Saya merenungkan pengalaman ini dengan penuh syukur kepada Tuhan karena Ia memberikan anugerah-anugerah istimewa kepada setiap pribadi. Tuhan Yesus mengucap syukur kepada Bapa di Surga karena segala sesuatu dinyatakan bukan kepada orang bijak dan pandai melainkan kepada orang-orang kecil. Yesus berkat, “Aku bersyukur kepadaMu, Bapa Tuhan langit dan bumi karena semuanya itu Engkau sembunyikan bagi orang bijak da pandai tetap Engkau nyatakan kepada orang kecil. Ya Bapa itulah yang berkenan kepadaMu”. Ini juga yang dikehendaki oleh Yesus. Yesus mengatakan syukurNya ini karena pengalamanNya sendiri. Ia meskipun Allah, rela menjadi manusia, merendahkan diri bahkan wafat di kayu salib untuk keselamatan kita. Dia adalah pelayan sejati yang datang bukan untuk dilayani melainkan untuk melayani. Dia adalah seorang gembala yang baik.
Semua ungkapan ini menambah wawasan kita untuk mengerti cara Tuhan menyapa orang kecil melalui Yesus. Di samping itu pengalaman manusiawi juga menunjukkan betapa banyak orang merasa bijak dan pandai dengan mudah melupakan Tuhan. Mereka bahkan terang-terangan mengatakan bahwa Allah mereka adalah sains. Itulah berhala modern kaum bijak dan pandai. Sementara orang kecil, para pendosa atau kaum anawim selalu mengandalkan Tuhan. Yesus berkata, “Terlepas dari Aku kamu tidak dapat berbuat apa-apa” (Yoh 15:5).
Kita tentu bertanya, apakah hanya kepada orang kecil Tuhan berkenan? Bagaimana dengan mereka yang lain, yang mengklaim dirinya orang bijak dan pandai? Sebagaimana dikatakan di atas, selalu ada kecenderungan manusiawi yang mengandalkan kepandaian dan kebijaksanaannya. Mereka selalu berpikir dapat mengatasi seluruh hidupnya dengan dirinya sendiri.Orang-orang kecil adalah orang yang miskin, kaum pendosa, penjahat, yang selalu menjadi kaum pinggiran. Mereka-mereka ini akan berharap kepada Tuhan. Nah, tentu tidak semua orang pandai dan bijak mengandalkan dirinya. Kata-kata Yesus ini hanya merupakan peringatan bagi kesombongan manusiawi kita.

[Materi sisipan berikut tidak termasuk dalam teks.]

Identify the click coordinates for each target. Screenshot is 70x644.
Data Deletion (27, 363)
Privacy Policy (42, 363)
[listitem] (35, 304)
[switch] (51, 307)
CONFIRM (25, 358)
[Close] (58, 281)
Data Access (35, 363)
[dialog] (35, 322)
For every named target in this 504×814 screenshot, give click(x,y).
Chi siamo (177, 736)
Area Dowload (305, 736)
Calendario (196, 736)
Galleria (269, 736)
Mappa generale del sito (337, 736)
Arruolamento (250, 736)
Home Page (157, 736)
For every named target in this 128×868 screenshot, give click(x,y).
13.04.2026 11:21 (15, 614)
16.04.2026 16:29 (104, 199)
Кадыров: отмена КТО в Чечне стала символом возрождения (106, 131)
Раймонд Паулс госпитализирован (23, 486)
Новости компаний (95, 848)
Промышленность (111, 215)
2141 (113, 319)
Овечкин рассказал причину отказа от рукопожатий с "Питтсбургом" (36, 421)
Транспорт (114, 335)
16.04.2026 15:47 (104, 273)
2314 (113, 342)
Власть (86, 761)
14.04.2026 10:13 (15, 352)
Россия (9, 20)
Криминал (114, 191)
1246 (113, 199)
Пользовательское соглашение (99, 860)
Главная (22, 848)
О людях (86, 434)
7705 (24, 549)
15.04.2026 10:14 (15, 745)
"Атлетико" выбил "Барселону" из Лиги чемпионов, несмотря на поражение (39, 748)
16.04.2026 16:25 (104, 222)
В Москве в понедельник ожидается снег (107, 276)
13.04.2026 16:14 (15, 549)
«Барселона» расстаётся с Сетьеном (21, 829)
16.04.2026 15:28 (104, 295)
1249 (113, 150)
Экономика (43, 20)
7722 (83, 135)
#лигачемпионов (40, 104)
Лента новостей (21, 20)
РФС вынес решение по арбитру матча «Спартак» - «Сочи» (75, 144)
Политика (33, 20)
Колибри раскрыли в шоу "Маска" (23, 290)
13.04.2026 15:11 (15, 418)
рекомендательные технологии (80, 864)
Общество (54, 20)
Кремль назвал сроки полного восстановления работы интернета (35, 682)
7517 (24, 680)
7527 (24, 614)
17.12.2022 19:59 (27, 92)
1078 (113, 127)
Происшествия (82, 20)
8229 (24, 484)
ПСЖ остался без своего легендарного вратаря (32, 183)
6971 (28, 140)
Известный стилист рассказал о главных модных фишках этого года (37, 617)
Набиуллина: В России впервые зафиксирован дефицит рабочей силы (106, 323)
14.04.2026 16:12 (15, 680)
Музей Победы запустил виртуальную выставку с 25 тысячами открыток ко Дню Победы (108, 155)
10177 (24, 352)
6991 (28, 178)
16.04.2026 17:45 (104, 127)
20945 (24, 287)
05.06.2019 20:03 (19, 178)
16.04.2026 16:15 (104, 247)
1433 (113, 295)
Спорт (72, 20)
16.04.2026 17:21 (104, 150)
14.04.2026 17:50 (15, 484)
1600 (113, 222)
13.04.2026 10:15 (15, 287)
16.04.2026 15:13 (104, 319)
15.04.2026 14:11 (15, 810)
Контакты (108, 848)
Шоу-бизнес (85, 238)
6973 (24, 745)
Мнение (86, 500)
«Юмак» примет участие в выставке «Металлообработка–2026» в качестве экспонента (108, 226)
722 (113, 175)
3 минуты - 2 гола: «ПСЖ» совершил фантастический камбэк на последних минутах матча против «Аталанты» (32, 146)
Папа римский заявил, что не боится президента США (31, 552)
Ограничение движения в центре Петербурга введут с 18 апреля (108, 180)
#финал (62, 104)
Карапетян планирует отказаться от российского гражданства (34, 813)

Yesaya dalam bacaan pertama menggambarkan kecaman Allah atas kesombongan orang-orang Asyur: “Celakalah Asyur, yang menjadi cambuk murkaKu!” Tuhan menggunakan Asyur untuk menghancurkan Israel yang berdosa melawan Tuhan (murtad). Akibatnya mereka akan dihancurkan, mereka akan diinjak seperti lumpur di jalan. Namun demikian, akan tiba saatnya Tuhan juga menghancurkan Asyur dan memberi kehidupan baru kepada sisa-sisa Israel. Itulah cara Tuhan menyadarkan manusia: menegur dengan keras karena perbuatan dosa dan memberi hidup dan harapan baru kepada mereka.
Yesus juga merupakan tanda kehadiran Bapa surgawi. Dia adalah utusan Bapa untuk menyelamatkan manusia. Itu sebabnya Ia mengatakan bahwa semua sudah diserahkan Bapa kepadaNya. Artinya kita sudah diserahkan oleh Bapa kepada Yesus dan kita milikNya. Hanya Bapa yang mengenal Yesus sang Putera dan semua orang yang berkenan di hadirat Yesus. Ini suatu kebanggaan bagi kita sebagai orang yang dibaptis karena kita adalah milik Yesus. Apakah kita menyadarinya di dalam hidup kita?
Sabda Tuhan menyadarkan kita untuk rendah hati di hadapan Tuhan. Tuhan yang melebihi segala-galanya bukan diri kita. Kerendahan hati adalah sebuah kebajikan. Humiltas dalam bahasa Latin, atau kita kenal humus merupakan zat yang tidak kelihatan tetapi dapat menyuburkan tanaman. Demikian kerendahan hati itu kebajikan yang tidak kelihatan tetapi memberi kekuatan dan kehidupan kepada sesama yang lain. Maka mari kita mengandalkan Tuhan dan membuang kesombongan pribadi.
Doa: Tuhan Yesus, jadikanlah hati kami seperti hatiMu.